WHAT NEEDS TO BE DONE
Return every line of the data below that contains the string "link", matching case exactly.
___ INPUT DATA ___
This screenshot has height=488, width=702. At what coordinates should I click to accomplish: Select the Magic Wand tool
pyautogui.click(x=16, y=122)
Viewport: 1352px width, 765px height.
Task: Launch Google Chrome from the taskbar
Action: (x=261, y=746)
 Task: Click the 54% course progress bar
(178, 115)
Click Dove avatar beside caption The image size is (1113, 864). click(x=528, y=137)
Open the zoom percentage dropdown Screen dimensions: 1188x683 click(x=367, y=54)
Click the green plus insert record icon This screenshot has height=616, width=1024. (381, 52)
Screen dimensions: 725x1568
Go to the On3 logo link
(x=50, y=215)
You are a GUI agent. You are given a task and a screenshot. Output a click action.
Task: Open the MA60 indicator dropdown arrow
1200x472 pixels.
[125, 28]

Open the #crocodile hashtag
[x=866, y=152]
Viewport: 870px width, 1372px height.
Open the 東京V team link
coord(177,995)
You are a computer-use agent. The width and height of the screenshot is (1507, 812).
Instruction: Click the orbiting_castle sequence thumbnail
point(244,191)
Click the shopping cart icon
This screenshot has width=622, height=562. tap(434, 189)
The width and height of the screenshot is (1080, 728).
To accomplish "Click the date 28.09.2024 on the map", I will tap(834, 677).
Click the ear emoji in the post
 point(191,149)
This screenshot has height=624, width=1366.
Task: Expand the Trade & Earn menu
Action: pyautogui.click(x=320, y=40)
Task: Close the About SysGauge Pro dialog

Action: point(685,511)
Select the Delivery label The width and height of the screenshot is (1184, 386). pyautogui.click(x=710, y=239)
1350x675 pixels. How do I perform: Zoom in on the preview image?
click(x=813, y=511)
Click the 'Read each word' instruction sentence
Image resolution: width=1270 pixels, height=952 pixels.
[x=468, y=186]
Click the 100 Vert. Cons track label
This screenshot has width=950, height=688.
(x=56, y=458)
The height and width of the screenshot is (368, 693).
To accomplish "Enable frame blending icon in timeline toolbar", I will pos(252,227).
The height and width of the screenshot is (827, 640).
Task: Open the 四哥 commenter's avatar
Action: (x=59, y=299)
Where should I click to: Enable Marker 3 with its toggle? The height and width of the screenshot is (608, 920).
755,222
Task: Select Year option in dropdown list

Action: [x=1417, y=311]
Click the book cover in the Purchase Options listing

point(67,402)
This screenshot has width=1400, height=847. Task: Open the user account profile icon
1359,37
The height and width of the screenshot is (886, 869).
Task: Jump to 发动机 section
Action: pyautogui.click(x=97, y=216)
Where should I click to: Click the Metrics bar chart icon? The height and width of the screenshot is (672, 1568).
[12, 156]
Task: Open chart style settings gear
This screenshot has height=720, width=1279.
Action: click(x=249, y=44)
___
TASK SOLUTION
Go to the On3 logo link
Open the 東京V team link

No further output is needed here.